Reputation: 636
I am running the same functionality using Pandas API and Dask API. I expected Dask API to be faster, but it is not.
Functionality
I cross joint 2 dataframes (pandas and dask respectively) by a 'grouping' column and then, on every single pair I compute the Levensthein distance between 2 strings.
The results is the expected, but I am concerned about the performance.
Pandas
@timeit
def pd_fuzzy_comparison(df1:DF, df2:DF, group_col:str, compare):
df = df1.merge(df2, on=bubble_col, suffixes=('_internal', '_external'))
df['score'] = df.apply(lambda d:
comp(d.company_norm_internal, d.company_norm_external), axis=1)
return df
Dask
@timeit
def dd_fuzzy_comparison(dd1:dd, dd2:dd, group_col:str, compare):
ddf = dd1.merge(dd2, on='city_norm', suffixes=('_internal', '_external'))
ddf['score'] = ddf.apply(
lambda d: ratio(d.company_norm_internal, d.company_norm_external), axis=1)
return ddf.compute()
Main
import multiprocessing
CORES = multiprocessing.cpu_count()
results = pd_fuzzy_comparison(
df1=internal_bubbles.copy(),
df2=external_bubbles.copy(),
bubble_col='city_norm',
compare=ratio )
ddata1 = dd.from_pandas(internal_bubbles.copy(), npartitions=CORES)
ddata2 = dd.from_pandas(external_bubbles.copy(), npartitions=CORES)
ddresults = dd_fuzzy_comparison(
dd1=ddata1.copy(), dd2=ddata2.copy(),
bubble_col='city-norm',
compare=ratio)
Output
'pd_fuzzy_comparison' 1122.39 ms
'dd_fuzzy_comparison' 1717.83 ms
What am I missing?
Thanks!
Upvotes: 0
Views: 1317
Reputation: 57319
First, Dask isn't always faster than Pandas.
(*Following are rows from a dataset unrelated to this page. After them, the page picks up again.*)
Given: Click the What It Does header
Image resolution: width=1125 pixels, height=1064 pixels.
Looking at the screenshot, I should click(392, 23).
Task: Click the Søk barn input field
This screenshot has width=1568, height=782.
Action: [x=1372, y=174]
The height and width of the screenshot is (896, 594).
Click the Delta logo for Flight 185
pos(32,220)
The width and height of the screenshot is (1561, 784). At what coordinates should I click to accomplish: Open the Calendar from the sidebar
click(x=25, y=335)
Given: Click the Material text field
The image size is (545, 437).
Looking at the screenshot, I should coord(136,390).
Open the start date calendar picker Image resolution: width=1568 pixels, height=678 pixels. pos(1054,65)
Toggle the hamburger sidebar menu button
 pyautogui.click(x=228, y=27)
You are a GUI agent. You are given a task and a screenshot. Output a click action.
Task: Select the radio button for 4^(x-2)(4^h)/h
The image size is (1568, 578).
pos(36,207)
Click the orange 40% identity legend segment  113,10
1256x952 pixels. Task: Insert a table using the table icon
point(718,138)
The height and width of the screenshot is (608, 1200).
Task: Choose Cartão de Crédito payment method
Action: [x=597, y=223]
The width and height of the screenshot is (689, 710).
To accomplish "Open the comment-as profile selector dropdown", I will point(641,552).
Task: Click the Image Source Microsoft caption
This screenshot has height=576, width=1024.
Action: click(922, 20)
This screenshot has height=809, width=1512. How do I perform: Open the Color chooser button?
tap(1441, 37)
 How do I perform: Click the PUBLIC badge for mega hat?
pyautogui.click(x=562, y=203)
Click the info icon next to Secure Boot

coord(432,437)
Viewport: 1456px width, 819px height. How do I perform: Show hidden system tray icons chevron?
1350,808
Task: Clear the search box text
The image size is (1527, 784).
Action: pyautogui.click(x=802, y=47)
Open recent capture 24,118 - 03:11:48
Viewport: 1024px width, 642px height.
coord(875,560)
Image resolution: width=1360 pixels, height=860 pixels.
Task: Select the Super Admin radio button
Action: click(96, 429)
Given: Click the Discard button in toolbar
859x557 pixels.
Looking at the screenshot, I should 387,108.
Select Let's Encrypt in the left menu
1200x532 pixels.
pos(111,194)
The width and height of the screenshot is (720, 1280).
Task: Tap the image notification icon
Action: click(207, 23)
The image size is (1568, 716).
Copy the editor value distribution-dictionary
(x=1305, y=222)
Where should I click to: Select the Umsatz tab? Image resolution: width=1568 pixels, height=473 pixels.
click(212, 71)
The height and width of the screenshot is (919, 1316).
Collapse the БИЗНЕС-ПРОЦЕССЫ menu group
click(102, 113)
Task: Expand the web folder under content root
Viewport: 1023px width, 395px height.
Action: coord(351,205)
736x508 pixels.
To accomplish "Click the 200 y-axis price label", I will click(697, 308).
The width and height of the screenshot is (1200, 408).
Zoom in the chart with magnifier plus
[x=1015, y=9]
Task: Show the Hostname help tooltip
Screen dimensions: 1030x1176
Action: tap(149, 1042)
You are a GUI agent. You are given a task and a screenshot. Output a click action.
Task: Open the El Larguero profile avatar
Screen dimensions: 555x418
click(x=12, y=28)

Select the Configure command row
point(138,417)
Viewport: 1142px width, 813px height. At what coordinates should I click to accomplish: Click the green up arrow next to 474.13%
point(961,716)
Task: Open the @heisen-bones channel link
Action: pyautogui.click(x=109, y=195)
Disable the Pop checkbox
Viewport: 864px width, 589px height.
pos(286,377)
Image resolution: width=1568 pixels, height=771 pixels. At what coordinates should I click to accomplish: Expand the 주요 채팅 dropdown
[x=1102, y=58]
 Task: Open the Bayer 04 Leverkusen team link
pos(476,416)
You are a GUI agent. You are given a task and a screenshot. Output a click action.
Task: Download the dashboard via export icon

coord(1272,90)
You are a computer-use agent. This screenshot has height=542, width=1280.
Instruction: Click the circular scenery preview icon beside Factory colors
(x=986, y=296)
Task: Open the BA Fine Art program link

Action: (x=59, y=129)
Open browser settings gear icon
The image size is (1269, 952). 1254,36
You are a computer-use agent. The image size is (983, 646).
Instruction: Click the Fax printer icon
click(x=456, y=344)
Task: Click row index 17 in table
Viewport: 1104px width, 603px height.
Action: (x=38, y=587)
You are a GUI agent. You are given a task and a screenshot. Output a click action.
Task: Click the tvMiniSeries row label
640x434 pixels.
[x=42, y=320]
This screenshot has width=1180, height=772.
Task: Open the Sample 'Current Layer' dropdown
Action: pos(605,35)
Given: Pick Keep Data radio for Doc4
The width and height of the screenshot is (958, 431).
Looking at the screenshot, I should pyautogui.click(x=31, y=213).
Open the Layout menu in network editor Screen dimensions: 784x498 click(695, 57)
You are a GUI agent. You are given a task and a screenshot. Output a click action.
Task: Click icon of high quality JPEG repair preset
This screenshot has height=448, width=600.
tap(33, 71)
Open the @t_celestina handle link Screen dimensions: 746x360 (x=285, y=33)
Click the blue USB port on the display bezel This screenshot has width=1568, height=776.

If Pandas works for you, you should stick with it.
https://docs.dask.org/en/latest/best-practices.html#start-small
In your particular case you're using the df.apply
method, which uses Python for loops, which will be slowish in any case. It is also GIL bound, so you will want to choose a scheduler that uses processes, like the dask.distributed or multiprocessing schedulers.
https://docs.dask.org/en/latest/scheduling.html
Upvotes: 1